** Begin Document segment **
You already know that I'm one of those "people" and so it will be no surprise that as soon as the budget was available online that I poured through the table of contents looking for anything to do with financial literacy, particularly the thirty recommendations made by the Task Force for Financial Literacy in their report, Canadians and Their Money, published on February 9, 2011.

I found what I was looking for in the first chapter, "Supporting Job Creation," under the subheading "Maintaining Canada's Financial Sector Advantage." On page 87 you will find the following statement under the title, "Enhancing Financial Literacy."
With the growing use of financial services by consumers, the importance of ensuring that Canadians have the tools and knowledge to be confident in their financial decisions cannot be overstated. The Government has received the recommendations of the Task Force on Financial Literacy, and it commends the important work that was done in support of this goal. As a first step, the Government is announcing that a Financial Literacy Leader will soon be appointed to promote national efforts, and is providing funding to advance financial literacy initiatives.

Budget 2011 proposes to provide $3 million per year, in addition to the $2 million per year already provided to the Financial Consumer Agency of Canada, to undertake financial literacy initiatives. Improving financial literacy is a long-term goal and a shared responsibility that requires all partners to work collaboratively to leverage the excellent efforts now underway across the country.
** End Document segment **
** Begin Information provided **
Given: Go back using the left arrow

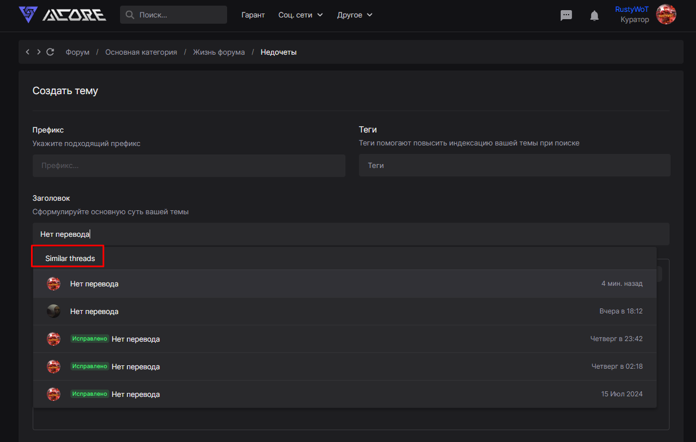Looking at the screenshot, I should point(28,52).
** End Information provided **
Work to do ▸
**A)** Reproduce the financial literacy passage word for word, starting at "You already know" and running down to "February 9, 2011.".
**B)** Pick up the financial literacy passage where it stops and write what comes next.

Responses in order ▸
**A)**
You already know that I'm one of those "people" and so it will be no surprise that as soon as the budget was available online that I poured through the table of contents looking for anything to do with financial literacy, particularly the thirty recommendations made by the Task Force for Financial Literacy in their report, Canadians and Their Money, published on February 9, 2011.

**B)**
I realize that it's the Children's Arts Tax Credit that's supposed to get me all excited as a parent, however I find these two little paragraphs on page 87 much more stimulating as I do believe that by investing in the financial literacy of children and families today, we can improve the economic well-being of future generations.

While politicking is going to dominate budget news in the coming weeks, take a moment to do a little happy dance with me about the government's desire to appointment of a Financial Literacy Leader and to spend an additional $3 million per year on financial literacy. Whatever happens in Ottawa, it is a positive first step towards a more economically fit Canada.

Copyright 2011. Laura Thomas. All Rights Reserved.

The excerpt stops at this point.